The problem is that if a constitution is amended, and it is later determined that it was a mistake to do so, changing it back can be at least as difficult as changing it the first time was.

(Unless you are repealing Prohibition.)

And perhaps as unwise.

(Unless you are repealing Prohibition.)

Case in point: In 1996, Utah voters approved a change in their state constitution that made it possible for the Legislature to spend some of the money that comes from the state income tax on running the state's colleges and universities. Before that, it was a constitutional requirement that all income tax revenue — which is now something north of $3 billion a year — goes to K-12 public education.

Since then, it has often been argued, sometimes in this space, that the amendment was a bad idea. It made it easier for the Legislature to move money around in a giant budgetary shell game and to engage in one of our lawmakers' favorite pastimes, underfunding public schools.

Comes now state Sen. Jim Dabakis, a Democrat from Salt Lake City. He is proposing another constitutional amendment to repeal the previous constitutional amendment, the result of which would be to again commit all Utah income tax money to public education.

The problem with that idea is that the damage has been done.

Going back to the way it was before would, at current income tax rates, restore some $530 million a year to the fund that gets divvied up among public schools statewide.

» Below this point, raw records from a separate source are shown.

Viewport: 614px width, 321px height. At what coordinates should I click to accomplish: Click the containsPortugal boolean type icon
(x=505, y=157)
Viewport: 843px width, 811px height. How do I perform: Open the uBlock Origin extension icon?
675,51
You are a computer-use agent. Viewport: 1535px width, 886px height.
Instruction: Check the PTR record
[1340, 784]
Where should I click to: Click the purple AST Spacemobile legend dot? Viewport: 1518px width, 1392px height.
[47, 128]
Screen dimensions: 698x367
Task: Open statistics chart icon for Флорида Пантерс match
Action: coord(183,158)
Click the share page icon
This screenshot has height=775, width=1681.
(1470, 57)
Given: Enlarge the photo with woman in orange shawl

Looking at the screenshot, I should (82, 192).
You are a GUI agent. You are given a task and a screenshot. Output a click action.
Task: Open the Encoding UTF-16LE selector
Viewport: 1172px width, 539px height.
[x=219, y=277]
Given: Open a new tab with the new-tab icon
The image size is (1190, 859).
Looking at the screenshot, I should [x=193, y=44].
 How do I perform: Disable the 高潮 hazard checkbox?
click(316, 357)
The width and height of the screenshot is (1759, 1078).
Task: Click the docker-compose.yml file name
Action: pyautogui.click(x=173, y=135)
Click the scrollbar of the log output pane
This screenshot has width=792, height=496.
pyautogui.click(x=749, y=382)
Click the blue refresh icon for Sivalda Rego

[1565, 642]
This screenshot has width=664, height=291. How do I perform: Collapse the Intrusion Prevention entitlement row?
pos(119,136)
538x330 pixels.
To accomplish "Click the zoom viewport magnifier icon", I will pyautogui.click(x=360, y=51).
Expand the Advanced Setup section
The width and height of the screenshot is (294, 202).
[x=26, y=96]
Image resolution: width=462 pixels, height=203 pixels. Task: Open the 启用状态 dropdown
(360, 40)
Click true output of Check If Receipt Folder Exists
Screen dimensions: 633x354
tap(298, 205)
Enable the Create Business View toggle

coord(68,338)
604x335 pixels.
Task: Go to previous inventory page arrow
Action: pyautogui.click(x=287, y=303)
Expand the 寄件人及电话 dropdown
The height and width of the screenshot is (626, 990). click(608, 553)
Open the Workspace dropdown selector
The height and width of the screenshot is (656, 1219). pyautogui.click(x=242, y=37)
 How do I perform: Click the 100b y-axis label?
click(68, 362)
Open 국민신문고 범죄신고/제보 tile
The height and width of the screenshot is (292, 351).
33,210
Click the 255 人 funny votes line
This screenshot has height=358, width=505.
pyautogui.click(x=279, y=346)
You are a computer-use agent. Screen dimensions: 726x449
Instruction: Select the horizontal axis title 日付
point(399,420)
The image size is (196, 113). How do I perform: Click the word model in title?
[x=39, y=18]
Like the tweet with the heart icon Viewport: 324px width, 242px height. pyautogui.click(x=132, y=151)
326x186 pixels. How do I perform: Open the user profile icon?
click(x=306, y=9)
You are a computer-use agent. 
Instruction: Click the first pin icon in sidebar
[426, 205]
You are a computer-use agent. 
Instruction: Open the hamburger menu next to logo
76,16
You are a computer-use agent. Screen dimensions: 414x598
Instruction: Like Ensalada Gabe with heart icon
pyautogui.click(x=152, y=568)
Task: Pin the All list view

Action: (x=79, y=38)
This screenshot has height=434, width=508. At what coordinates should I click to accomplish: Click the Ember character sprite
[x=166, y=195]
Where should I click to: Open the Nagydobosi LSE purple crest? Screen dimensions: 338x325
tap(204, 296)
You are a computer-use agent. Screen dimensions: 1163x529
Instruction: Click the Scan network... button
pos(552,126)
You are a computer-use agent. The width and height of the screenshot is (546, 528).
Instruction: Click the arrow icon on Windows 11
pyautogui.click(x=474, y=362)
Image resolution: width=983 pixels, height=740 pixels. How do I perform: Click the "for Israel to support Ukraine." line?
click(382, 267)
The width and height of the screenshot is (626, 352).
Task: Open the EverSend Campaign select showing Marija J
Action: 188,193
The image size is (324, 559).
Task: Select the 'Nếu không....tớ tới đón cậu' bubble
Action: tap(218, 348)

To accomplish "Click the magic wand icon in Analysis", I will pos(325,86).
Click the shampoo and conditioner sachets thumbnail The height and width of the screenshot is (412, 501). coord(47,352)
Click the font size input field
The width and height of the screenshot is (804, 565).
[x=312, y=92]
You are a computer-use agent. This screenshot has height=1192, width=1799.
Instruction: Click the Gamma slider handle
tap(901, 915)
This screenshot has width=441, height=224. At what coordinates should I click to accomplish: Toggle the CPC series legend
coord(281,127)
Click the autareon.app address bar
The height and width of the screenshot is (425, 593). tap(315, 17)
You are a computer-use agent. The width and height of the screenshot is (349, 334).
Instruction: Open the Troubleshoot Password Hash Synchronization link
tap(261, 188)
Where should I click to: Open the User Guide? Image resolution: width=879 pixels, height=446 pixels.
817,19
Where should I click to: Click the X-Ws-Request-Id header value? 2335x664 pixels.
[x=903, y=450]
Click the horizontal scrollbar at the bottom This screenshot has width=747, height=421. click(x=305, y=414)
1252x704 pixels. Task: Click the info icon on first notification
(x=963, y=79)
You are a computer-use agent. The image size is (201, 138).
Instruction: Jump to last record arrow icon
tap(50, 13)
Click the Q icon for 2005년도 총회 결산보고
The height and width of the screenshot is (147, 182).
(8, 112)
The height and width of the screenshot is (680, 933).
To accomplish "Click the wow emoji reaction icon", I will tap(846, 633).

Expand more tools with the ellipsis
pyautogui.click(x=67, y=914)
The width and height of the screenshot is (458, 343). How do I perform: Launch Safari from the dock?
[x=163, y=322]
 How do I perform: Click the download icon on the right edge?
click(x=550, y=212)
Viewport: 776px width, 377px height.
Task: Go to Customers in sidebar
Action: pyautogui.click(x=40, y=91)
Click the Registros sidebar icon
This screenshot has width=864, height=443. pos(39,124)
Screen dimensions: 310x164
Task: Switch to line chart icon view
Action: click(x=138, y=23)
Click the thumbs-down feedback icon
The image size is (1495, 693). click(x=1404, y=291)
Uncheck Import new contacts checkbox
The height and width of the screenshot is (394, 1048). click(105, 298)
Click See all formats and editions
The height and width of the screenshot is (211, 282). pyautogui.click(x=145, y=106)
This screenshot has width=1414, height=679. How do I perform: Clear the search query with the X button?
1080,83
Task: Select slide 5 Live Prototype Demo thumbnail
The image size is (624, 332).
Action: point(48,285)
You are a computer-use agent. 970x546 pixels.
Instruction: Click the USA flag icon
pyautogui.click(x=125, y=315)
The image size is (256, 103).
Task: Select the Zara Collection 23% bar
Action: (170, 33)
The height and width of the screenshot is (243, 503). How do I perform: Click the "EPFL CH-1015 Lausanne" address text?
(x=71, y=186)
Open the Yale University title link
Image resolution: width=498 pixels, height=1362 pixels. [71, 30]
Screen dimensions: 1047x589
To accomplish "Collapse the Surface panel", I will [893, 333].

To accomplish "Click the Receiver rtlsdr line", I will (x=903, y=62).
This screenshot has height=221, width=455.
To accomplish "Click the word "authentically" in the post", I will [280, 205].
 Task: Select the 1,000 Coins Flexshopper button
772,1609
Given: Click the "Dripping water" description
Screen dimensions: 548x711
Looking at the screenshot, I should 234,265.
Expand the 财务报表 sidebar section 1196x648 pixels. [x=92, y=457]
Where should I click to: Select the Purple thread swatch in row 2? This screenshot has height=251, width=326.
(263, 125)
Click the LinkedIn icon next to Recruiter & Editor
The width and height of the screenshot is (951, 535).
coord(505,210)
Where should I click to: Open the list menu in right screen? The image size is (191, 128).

But it would also take that much money away from the state's institutions of higher learning. The universities are not exactly flush with cash right now and, if they lost that income tax revenue, the two main options for making it up would be getting it out of the state's general fund, which is already oversubscribed, or raising tuitions and fees, which would just make it that much harder for many young people to finish college.

Or the Legislature could raise taxes, which would not be a popular move either in the Capitol or outside of it.

And even if the public schools received the half-billion-dollar windfall Dabakis envisions, they'd still be underfunded compared to schools almost everywhere else. And the re-infusion of the money that had gone to higher ed would be used as an excuse by legislative Republicans as a reason why no more money was needed.

More money is needed. Finding it will be difficult. But just taking it away from higher education is no answer.

As far as the Utah Constitution is concerned, we ought to just leave bad enough alone.